• [TASK INSTRUCTIONS]: The material must be repeated exactly, with every line intact.
^^^^^^^^^^^^^^^^
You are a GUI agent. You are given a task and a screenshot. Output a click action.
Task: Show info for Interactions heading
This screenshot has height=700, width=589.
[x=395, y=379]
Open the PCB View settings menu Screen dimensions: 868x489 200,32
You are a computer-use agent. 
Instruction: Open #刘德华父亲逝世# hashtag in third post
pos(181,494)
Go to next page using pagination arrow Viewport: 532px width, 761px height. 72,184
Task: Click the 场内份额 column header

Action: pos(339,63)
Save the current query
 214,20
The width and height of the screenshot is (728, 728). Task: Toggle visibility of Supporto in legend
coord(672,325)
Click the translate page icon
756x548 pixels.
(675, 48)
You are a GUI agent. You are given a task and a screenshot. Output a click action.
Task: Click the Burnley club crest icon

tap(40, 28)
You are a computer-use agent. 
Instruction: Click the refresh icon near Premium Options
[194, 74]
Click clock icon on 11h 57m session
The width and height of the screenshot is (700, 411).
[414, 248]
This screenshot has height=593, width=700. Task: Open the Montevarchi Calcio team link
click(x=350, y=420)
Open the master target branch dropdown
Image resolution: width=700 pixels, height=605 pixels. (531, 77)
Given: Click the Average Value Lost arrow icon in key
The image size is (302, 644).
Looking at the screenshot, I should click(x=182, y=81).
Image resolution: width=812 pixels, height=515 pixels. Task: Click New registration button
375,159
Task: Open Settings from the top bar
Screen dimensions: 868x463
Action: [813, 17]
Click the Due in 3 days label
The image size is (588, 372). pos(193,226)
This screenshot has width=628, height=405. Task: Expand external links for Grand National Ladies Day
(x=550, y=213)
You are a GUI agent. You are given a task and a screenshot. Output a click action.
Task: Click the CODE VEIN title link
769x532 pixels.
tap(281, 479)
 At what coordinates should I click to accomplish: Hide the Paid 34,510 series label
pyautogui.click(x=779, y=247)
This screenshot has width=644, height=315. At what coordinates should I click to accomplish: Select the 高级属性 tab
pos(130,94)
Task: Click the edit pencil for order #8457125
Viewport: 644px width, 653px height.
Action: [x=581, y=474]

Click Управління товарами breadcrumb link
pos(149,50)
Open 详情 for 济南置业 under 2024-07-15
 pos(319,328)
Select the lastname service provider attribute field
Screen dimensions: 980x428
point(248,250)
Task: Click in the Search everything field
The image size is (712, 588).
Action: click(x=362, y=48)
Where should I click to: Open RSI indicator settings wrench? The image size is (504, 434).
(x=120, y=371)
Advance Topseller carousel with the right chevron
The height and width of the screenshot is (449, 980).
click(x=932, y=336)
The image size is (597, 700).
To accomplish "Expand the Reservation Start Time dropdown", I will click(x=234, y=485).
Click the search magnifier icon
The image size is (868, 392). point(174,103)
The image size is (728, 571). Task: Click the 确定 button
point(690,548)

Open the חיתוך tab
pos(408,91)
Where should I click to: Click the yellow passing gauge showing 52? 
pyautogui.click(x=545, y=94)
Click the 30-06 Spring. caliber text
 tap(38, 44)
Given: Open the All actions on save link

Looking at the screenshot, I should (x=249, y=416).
^^^^^^^^^^^^^^^^
• [ANSWER FOR THIS EXERCISE]:
You are a GUI agent. You are given a task and a screenshot. Output a click action.
Task: Show info for Interactions heading
This screenshot has height=700, width=589.
[x=395, y=379]
Open the PCB View settings menu Screen dimensions: 868x489 200,32
You are a computer-use agent. 
Instruction: Open #刘德华父亲逝世# hashtag in third post
pos(181,494)
Go to next page using pagination arrow Viewport: 532px width, 761px height. 72,184
Task: Click the 场内份额 column header

Action: pos(339,63)
Save the current query
 214,20
The width and height of the screenshot is (728, 728). Task: Toggle visibility of Supporto in legend
coord(672,325)
Click the translate page icon
756x548 pixels.
(675, 48)
You are a GUI agent. You are given a task and a screenshot. Output a click action.
Task: Click the Burnley club crest icon

tap(40, 28)
You are a computer-use agent. 
Instruction: Click the refresh icon near Premium Options
[194, 74]
Click clock icon on 11h 57m session
The width and height of the screenshot is (700, 411).
[414, 248]
This screenshot has height=593, width=700. Task: Open the Montevarchi Calcio team link
click(x=350, y=420)
Open the master target branch dropdown
Image resolution: width=700 pixels, height=605 pixels. (531, 77)
Given: Click the Average Value Lost arrow icon in key
The image size is (302, 644).
Looking at the screenshot, I should click(x=182, y=81).
Image resolution: width=812 pixels, height=515 pixels. Task: Click New registration button
375,159
Task: Open Settings from the top bar
Screen dimensions: 868x463
Action: [813, 17]
Click the Due in 3 days label
The image size is (588, 372). pos(193,226)
This screenshot has width=628, height=405. Task: Expand external links for Grand National Ladies Day
(x=550, y=213)
You are a GUI agent. You are given a task and a screenshot. Output a click action.
Task: Click the CODE VEIN title link
769x532 pixels.
tap(281, 479)
 At what coordinates should I click to accomplish: Hide the Paid 34,510 series label
pyautogui.click(x=779, y=247)
This screenshot has width=644, height=315. At what coordinates should I click to accomplish: Select the 高级属性 tab
pos(130,94)
Task: Click the edit pencil for order #8457125
Viewport: 644px width, 653px height.
Action: [x=581, y=474]

Click Управління товарами breadcrumb link
pos(149,50)
Open 详情 for 济南置业 under 2024-07-15
 pos(319,328)
Select the lastname service provider attribute field
Screen dimensions: 980x428
point(248,250)
Task: Click in the Search everything field
The image size is (712, 588).
Action: click(x=362, y=48)
Where should I click to: Open RSI indicator settings wrench? The image size is (504, 434).
(x=120, y=371)
Advance Topseller carousel with the right chevron
The height and width of the screenshot is (449, 980).
click(x=932, y=336)
The image size is (597, 700).
To accomplish "Expand the Reservation Start Time dropdown", I will click(x=234, y=485).
Click the search magnifier icon
The image size is (868, 392). point(174,103)
The image size is (728, 571). Task: Click the 确定 button
point(690,548)

Open the חיתוך tab
pos(408,91)
Where should I click to: Click the yellow passing gauge showing 52? 
pyautogui.click(x=545, y=94)
Click the 30-06 Spring. caliber text
 tap(38, 44)
Given: Open the All actions on save link

Looking at the screenshot, I should (x=249, y=416).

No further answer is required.